As the Union minister of law though, however much he may have been painted as a latter-day General Dyer against the Anna Hazare mob, in hindsight, the man did a great job for the company he works for: the UPA government. The Lokpal Bill’s still in the microwave; the government got what it wanted; and the Anna Gang is, to put it mildly, in disarray. At the forefront of this impressive governmental recovery was our political Mr Bean, Salman-bhai.

So it’s more than just a wee bit confounding to find last week Khurshid ‘offering’ to abdicate his position not for the love of a woman, but so that he could work for his party. That’s mighty odd on two counts. One, as a Congressman, Khurshid surely has tried his bit to ‘strengthen the party’ many times before — and has made a hash of it. Two, Khurshid is a capable and successful minister.
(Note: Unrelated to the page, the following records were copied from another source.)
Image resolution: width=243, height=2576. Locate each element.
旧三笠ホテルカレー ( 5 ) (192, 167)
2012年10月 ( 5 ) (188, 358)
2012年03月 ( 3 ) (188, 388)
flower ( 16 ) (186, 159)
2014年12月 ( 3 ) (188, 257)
That holds true for the three other ministers — rural development’s Jairam Ramesh, health’s Ghulam Nabi Azad and overseas Indian affairs’ Vayalar Ravi — who apparently offered to quit their jobs in government too so that they could roll up their sleeves and work for The Hand. (All the other three have denied making such an ‘offer’ at the temple of 10, Janpath.) The news of Khurshid being alone in playing the role of a Roman general deciding to fall on his own sword for botching up battleplans has been gaining ground, with the mention of the other three apparently to support his case.
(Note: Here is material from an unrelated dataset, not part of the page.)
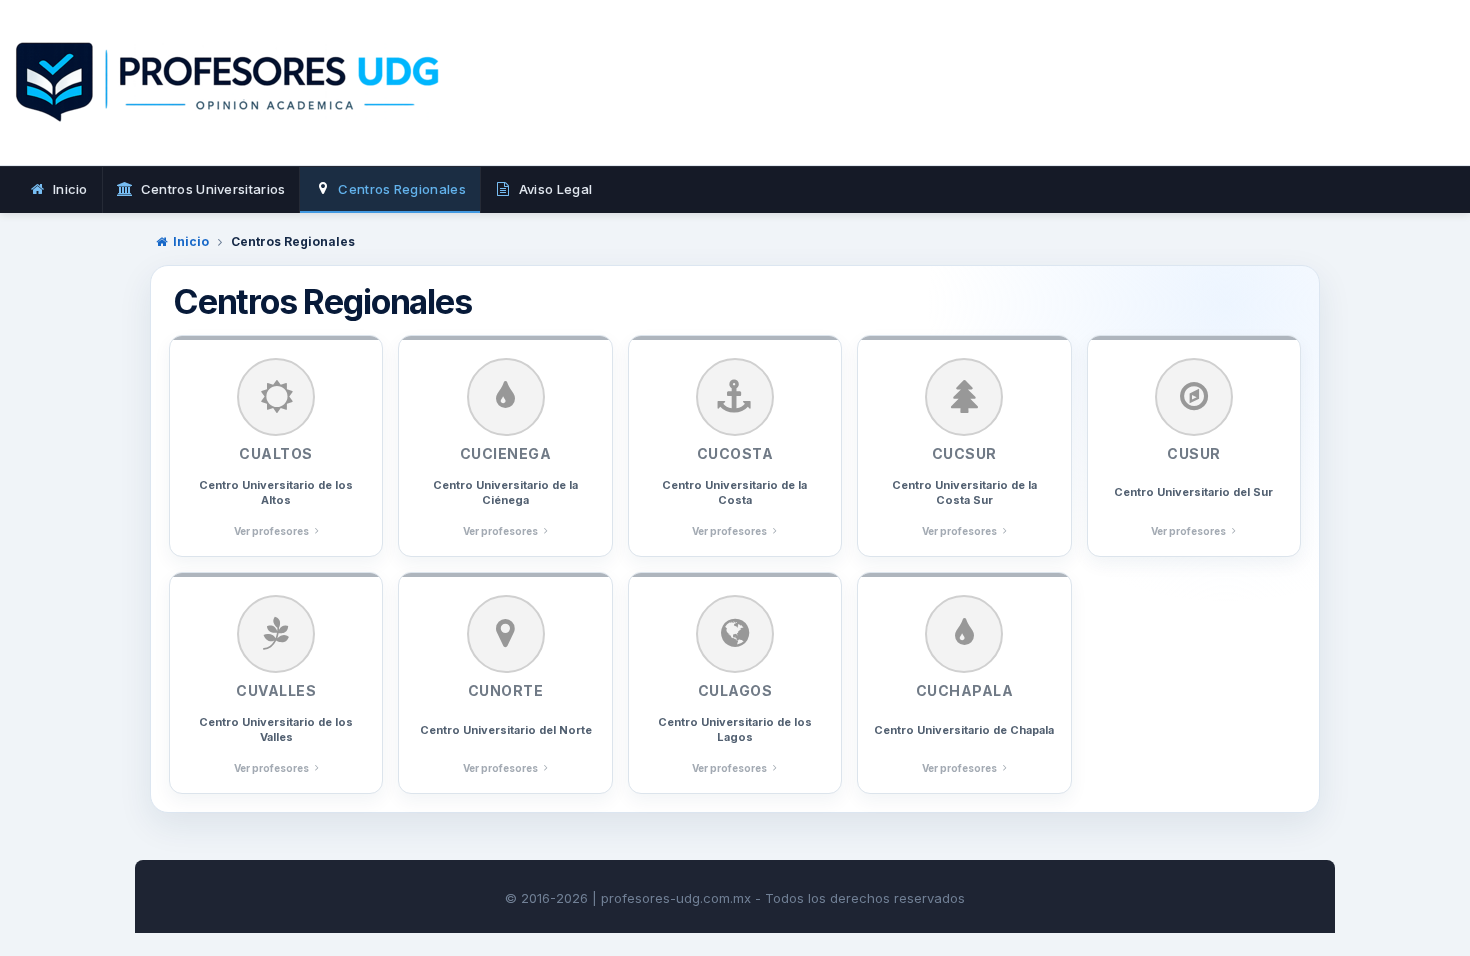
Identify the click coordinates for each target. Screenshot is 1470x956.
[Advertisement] (1057, 105)
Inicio (191, 241)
Some pundits have spoke of a ‘Mind the GoP’ campaign in the manner of how the Congress party president in the 1960s, K Kamraj, launched a ‘recovery’ plan in which six Union ministers and six chief ministers left the government to work to revitalise The Hand. This is all very sweet Mother Goddess worship. But in Kamraj’s case, the people who left their jobs to serve the holy partyland were political stalwarts such as Lal Bahadur Shastri, Morarji Desai and Jagjivan Ram, all dyed-in-the-wool politicians who could pull in the votes. That’s hardly the case with the professional managers of wings of the government such as Khurshid, Ramesh and Ravi. (Only Azad fits the politician-in-technocrat’s clothing bill.) So never mind if these folks actually are offering to quit their posts. Or whether the elbows of The Hand are nudging at their ribs so as to make way for a few friends from the Samajwadi Party and a few frenemies from the Trinamool Congress.

Over the last two years, this government may not be the best example of a humming, professionally-run enterprise. But even then, with a non-politician (who has developed some political qualities) at its helm, India has, for some time now, learnt the crucial difference between government and ruling party, between ministers and partymen. We can’t afford to unlearn all this now.

Khurshid’s forte as a Congress Union minister has been as a professional who knows the portfolio he’s in charge of well. His loyalty is, frankly, his only credential as a partyman. So whether he wants to leave his government on his own, or whether The Hand is pushing him to quit, even as a euphemism for exile, Khurshid’s departure from his ministry at this juncture and entry (sic) into Congress reconstruction work will send out all the wrong signals. It will be as disastrous as ‘forcing’ Sachin Tendulkar into the political world of the Rajya Sabha, even though it’s actually to get him to retire from cricket gracefully.